Implementing these best practices will ensure, improved email performance and security.

Reverse DNS

The reverse DNS resolution (rDNS) maps an IP address to a hostname. Most email servers are configured to reject any email that doesn’t have a valid rDNS.

You need to configure the rDNS record for your external IP address to match the mail hostname you have configured for your Baruwa servers.

SPF

Sender Policy Framework (SPF) is an email validation system, it is designed to detect and prevent against email spoofing.

By creating an SPF record for your domains, systems that receive email purported to be from your domain are able to verify if the system sending the email is indeed authorized to send email using that domain name.

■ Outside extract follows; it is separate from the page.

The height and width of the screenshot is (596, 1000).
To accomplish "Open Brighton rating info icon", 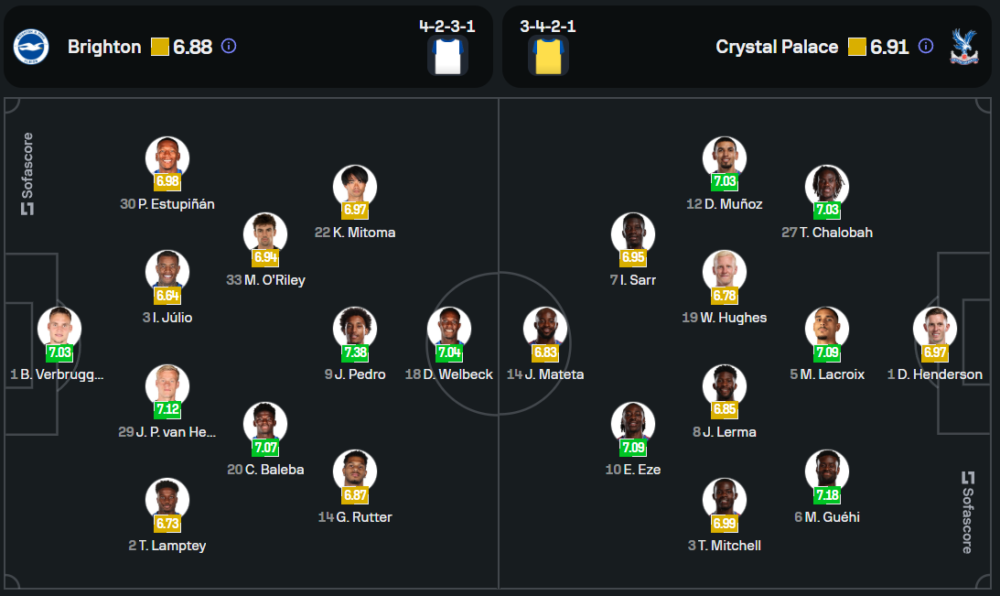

SPF needs to be configured in each domain’s Public DNS zone. The SPF syntax is documented on the openspf website. You can use the easySFP or mailradar generation tools to create your SPF records.

Various online tools exist to test SPF records you can use your favorite search engine to locate one.

DKIM

DomainKeys Identified Mail (DKIM) is an email authentication system, it is also designed to detect and prevent against email spoofing.

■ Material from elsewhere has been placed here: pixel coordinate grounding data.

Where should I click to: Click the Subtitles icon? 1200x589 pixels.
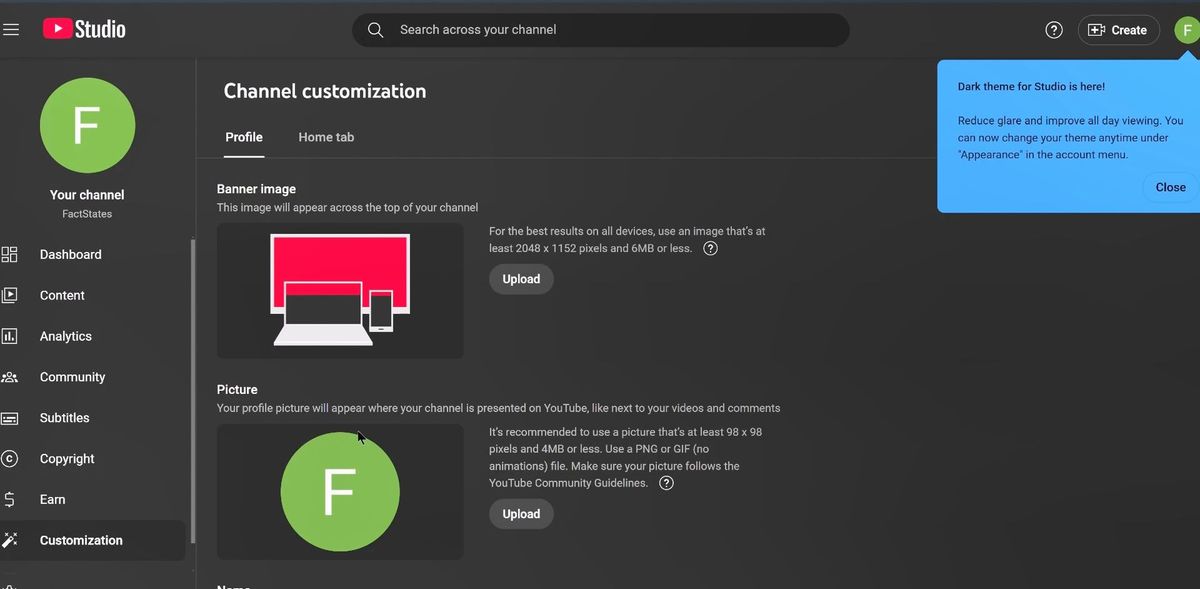10,418
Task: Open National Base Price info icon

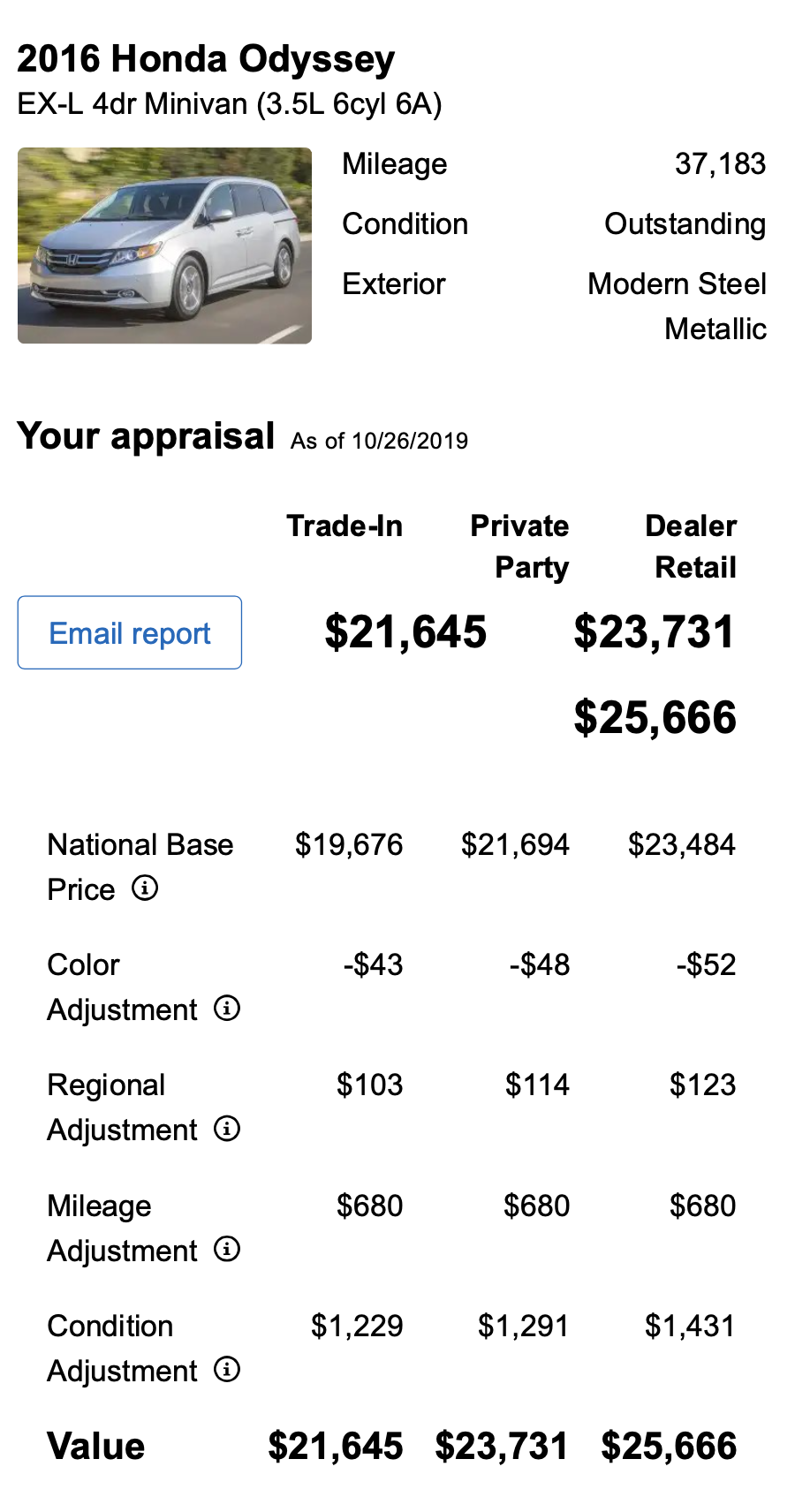Action: [x=145, y=888]
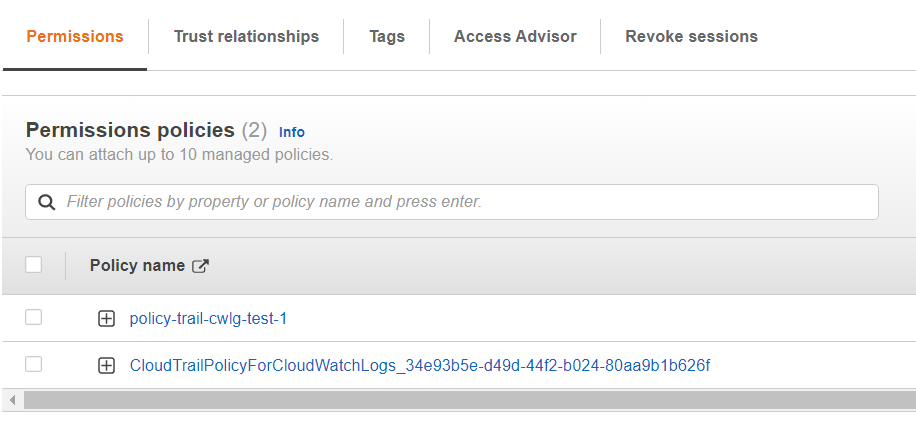Check the box for policy-trail-cwlg-test-1
916x425 pixels.
[x=34, y=318]
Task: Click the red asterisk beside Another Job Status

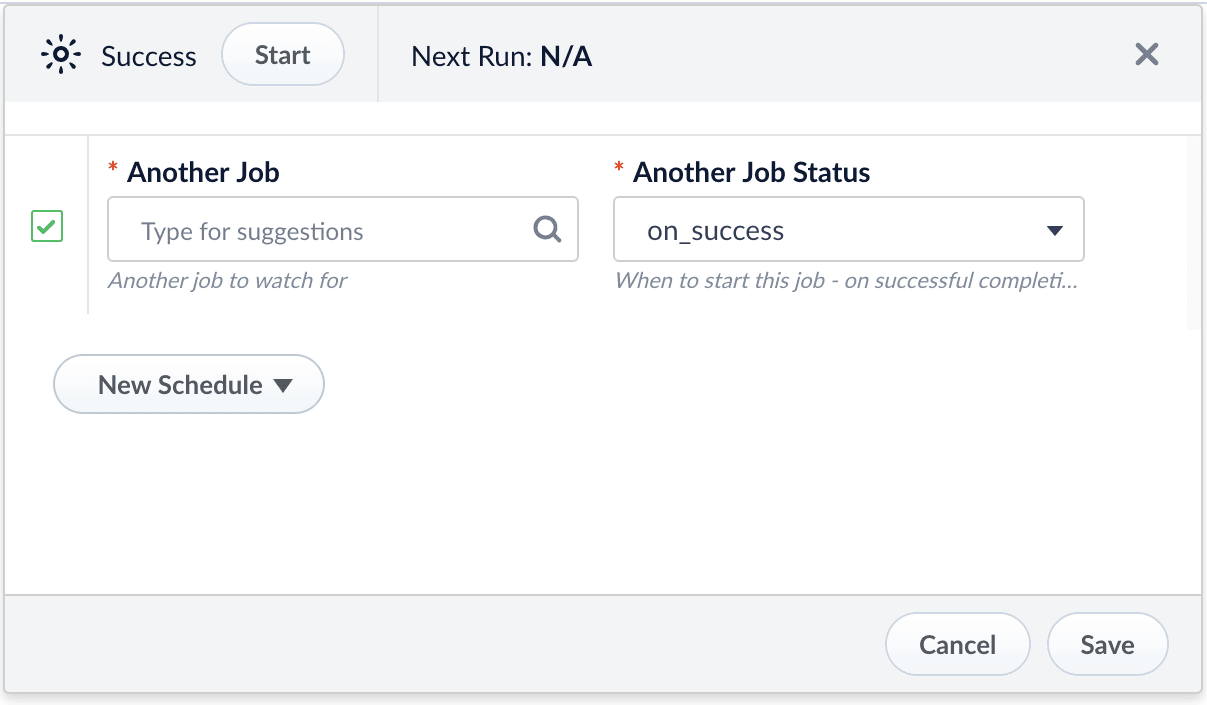Action: [619, 167]
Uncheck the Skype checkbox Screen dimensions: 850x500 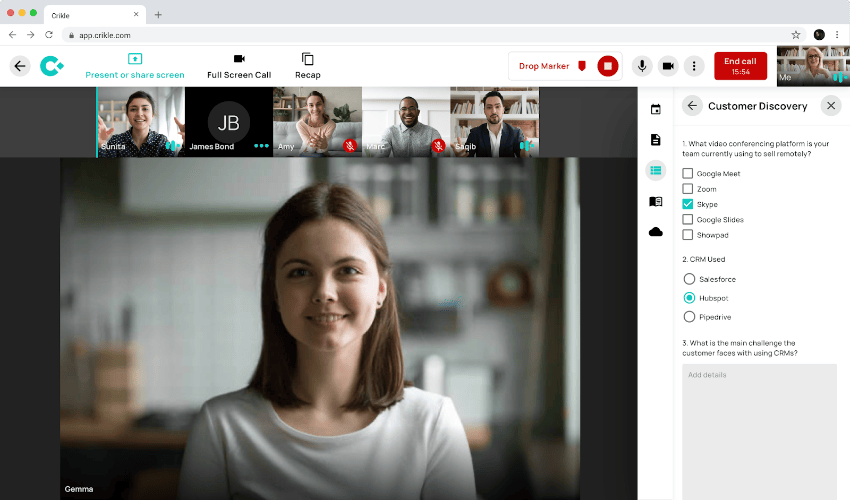click(x=688, y=204)
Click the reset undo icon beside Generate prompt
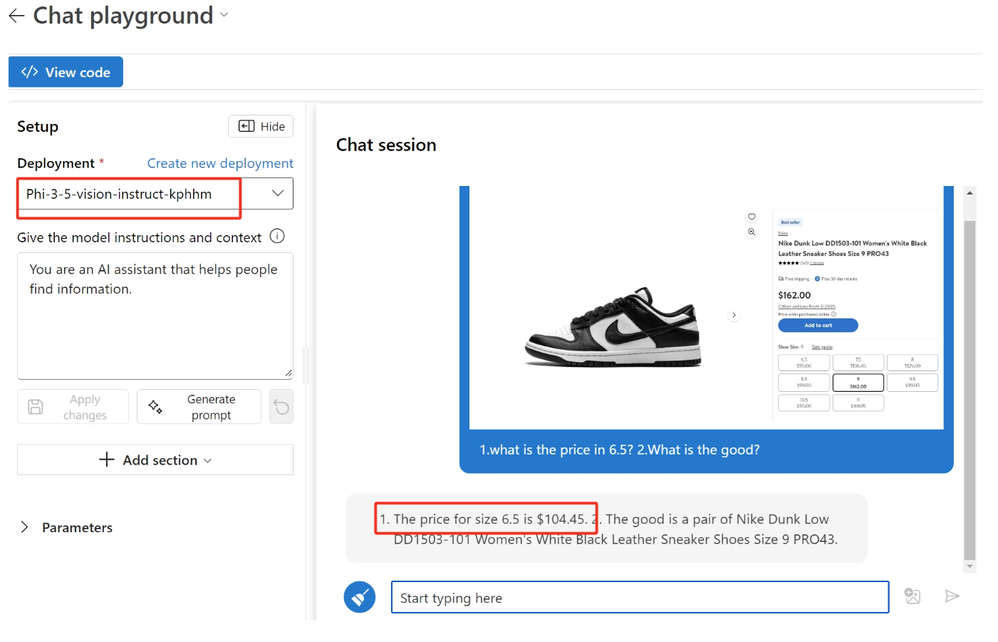Viewport: 998px width, 642px height. [282, 407]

DKIM allows the receiver to check that an email claimed to come from a specific domain was indeed authorized by the owner of that domain which is done using cryptographic authentication.

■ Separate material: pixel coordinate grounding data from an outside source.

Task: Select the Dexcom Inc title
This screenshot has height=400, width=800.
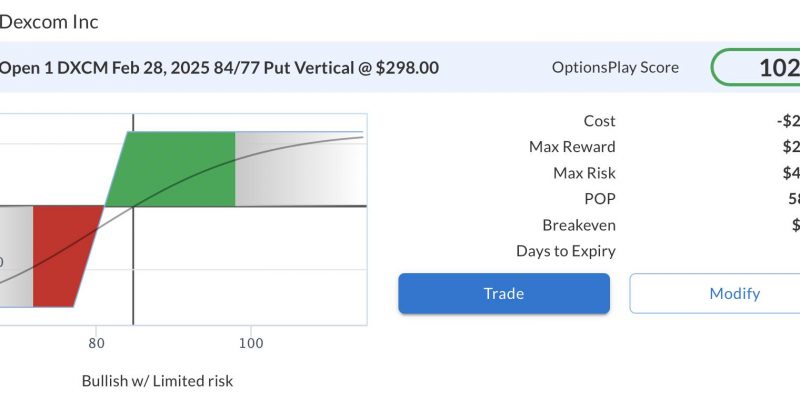Action: click(49, 22)
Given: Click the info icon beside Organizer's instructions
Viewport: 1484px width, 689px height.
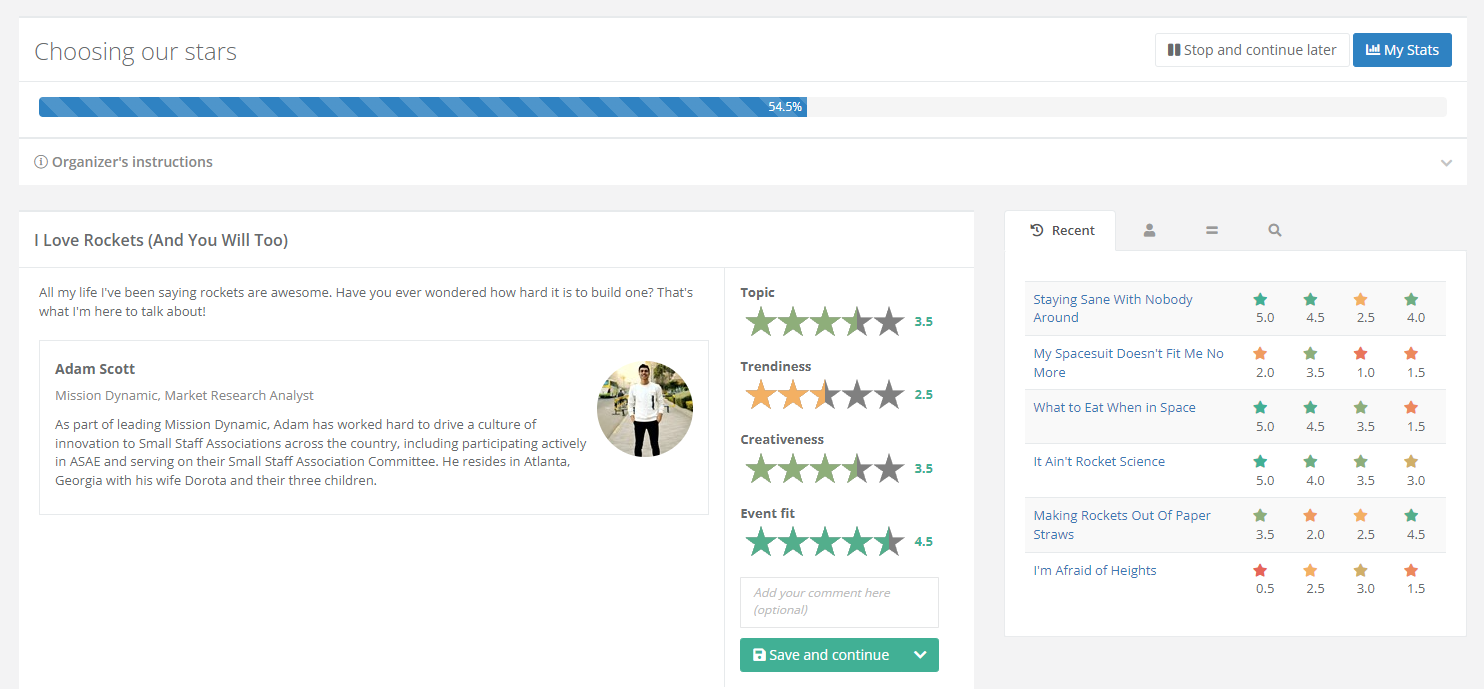Looking at the screenshot, I should 41,162.
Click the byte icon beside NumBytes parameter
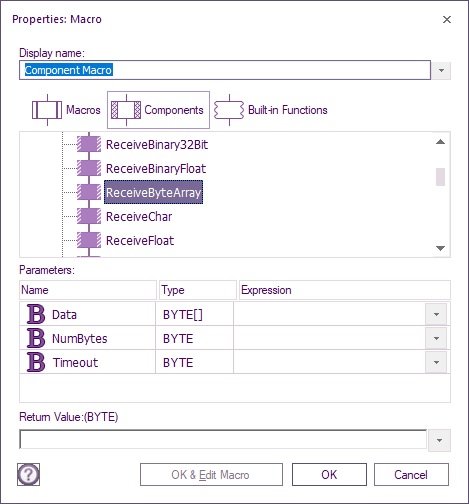This screenshot has width=469, height=504. [36, 338]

DKIM keys need to be generated for each domain for which you are relaying email through the Baruwa server on your Baruwa server, and the public key needs to be added to the domain’s public DNS zone.

Various online tools exist to test DKIM records you can use your favorite search engine to locate one.

DMARC

Domain-based Message Authentication, Reporting & Conformance, is an email validation system designed to detect and prevent against email spoofing.

DMARC is built on top of two existing mechanisms, Sender Policy Framework (SPF) and DomainKeys Identified Mail (DKIM).

DMARC needs to be configured in each domain’s public DNS zone. Various tools exist to help you generate DMARC records, use your favorite search engine to locate one.

Various online tools exist to test DKIM records you can use your favorite search engine to locate one.

Eat your own dog food

If you are a hosting service provider, you need to use your own product for your own mail. No one is going to trust a provider that sells a product but uses a hosted product from a different SAAS provider for their own email.